▸ **Task objective**:
Return only the lines running from the first line of the listing through the one with "Open the View1", unchanged.

****************************************

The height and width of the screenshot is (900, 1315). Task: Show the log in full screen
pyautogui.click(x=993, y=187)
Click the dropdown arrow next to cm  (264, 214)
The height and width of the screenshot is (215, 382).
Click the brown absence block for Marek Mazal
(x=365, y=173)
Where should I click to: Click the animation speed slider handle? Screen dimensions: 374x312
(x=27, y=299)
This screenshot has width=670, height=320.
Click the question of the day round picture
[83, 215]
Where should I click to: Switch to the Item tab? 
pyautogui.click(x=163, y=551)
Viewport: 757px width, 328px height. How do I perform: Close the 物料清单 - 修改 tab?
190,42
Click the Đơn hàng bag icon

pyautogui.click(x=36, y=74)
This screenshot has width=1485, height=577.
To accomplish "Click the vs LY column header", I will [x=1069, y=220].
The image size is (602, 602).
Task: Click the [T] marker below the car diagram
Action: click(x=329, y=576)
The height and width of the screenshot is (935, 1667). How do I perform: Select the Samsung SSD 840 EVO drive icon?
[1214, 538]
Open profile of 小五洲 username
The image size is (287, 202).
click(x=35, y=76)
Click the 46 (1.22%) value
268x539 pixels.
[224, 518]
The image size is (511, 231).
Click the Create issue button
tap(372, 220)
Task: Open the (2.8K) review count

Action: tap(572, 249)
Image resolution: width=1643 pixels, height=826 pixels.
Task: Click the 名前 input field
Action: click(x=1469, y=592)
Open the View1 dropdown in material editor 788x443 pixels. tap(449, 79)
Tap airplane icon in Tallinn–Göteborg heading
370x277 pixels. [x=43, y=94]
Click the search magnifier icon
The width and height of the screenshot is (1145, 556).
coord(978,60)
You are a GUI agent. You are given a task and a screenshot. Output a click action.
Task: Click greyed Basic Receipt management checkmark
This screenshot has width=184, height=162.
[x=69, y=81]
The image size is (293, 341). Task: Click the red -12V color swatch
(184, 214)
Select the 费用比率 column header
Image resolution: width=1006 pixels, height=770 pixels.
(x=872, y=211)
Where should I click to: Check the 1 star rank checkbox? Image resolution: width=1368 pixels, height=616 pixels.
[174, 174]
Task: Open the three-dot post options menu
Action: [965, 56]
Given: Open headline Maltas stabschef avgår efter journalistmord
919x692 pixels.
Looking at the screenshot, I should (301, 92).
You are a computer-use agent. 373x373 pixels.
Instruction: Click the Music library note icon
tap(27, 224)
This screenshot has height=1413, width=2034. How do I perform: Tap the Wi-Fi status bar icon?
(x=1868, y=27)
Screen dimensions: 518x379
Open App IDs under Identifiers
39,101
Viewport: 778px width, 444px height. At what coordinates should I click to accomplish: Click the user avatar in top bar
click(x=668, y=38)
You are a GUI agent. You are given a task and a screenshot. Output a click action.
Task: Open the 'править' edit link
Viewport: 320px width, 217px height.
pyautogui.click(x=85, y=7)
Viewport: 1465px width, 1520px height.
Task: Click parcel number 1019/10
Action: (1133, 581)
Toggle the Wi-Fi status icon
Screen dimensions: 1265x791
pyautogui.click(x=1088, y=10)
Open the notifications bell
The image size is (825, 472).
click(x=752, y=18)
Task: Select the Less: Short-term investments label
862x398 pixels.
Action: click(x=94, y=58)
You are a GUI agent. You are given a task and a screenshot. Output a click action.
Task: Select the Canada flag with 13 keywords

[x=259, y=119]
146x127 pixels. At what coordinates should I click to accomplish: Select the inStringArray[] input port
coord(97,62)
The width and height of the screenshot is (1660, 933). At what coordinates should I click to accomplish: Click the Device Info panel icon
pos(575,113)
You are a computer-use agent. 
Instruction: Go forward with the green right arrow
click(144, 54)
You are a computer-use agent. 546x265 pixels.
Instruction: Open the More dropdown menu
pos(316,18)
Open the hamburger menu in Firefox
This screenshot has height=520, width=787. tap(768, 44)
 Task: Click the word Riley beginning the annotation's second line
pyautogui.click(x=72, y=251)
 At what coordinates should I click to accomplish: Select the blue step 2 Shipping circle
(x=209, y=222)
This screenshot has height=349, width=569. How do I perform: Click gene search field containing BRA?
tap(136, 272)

****************************************

▸ **Result below**:
The height and width of the screenshot is (900, 1315). Task: Show the log in full screen
pyautogui.click(x=993, y=187)
Click the dropdown arrow next to cm  (264, 214)
The height and width of the screenshot is (215, 382).
Click the brown absence block for Marek Mazal
(x=365, y=173)
Where should I click to: Click the animation speed slider handle? Screen dimensions: 374x312
(x=27, y=299)
This screenshot has width=670, height=320.
Click the question of the day round picture
[83, 215]
Where should I click to: Switch to the Item tab? 
pyautogui.click(x=163, y=551)
Viewport: 757px width, 328px height. How do I perform: Close the 物料清单 - 修改 tab?
190,42
Click the Đơn hàng bag icon

pyautogui.click(x=36, y=74)
This screenshot has width=1485, height=577.
To accomplish "Click the vs LY column header", I will [x=1069, y=220].
The image size is (602, 602).
Task: Click the [T] marker below the car diagram
Action: click(x=329, y=576)
The height and width of the screenshot is (935, 1667). How do I perform: Select the Samsung SSD 840 EVO drive icon?
[1214, 538]
Open profile of 小五洲 username
The image size is (287, 202).
click(x=35, y=76)
Click the 46 (1.22%) value
268x539 pixels.
[224, 518]
The image size is (511, 231).
Click the Create issue button
tap(372, 220)
Task: Open the (2.8K) review count

Action: tap(572, 249)
Image resolution: width=1643 pixels, height=826 pixels.
Task: Click the 名前 input field
Action: click(x=1469, y=592)
Open the View1 dropdown in material editor 788x443 pixels. tap(449, 79)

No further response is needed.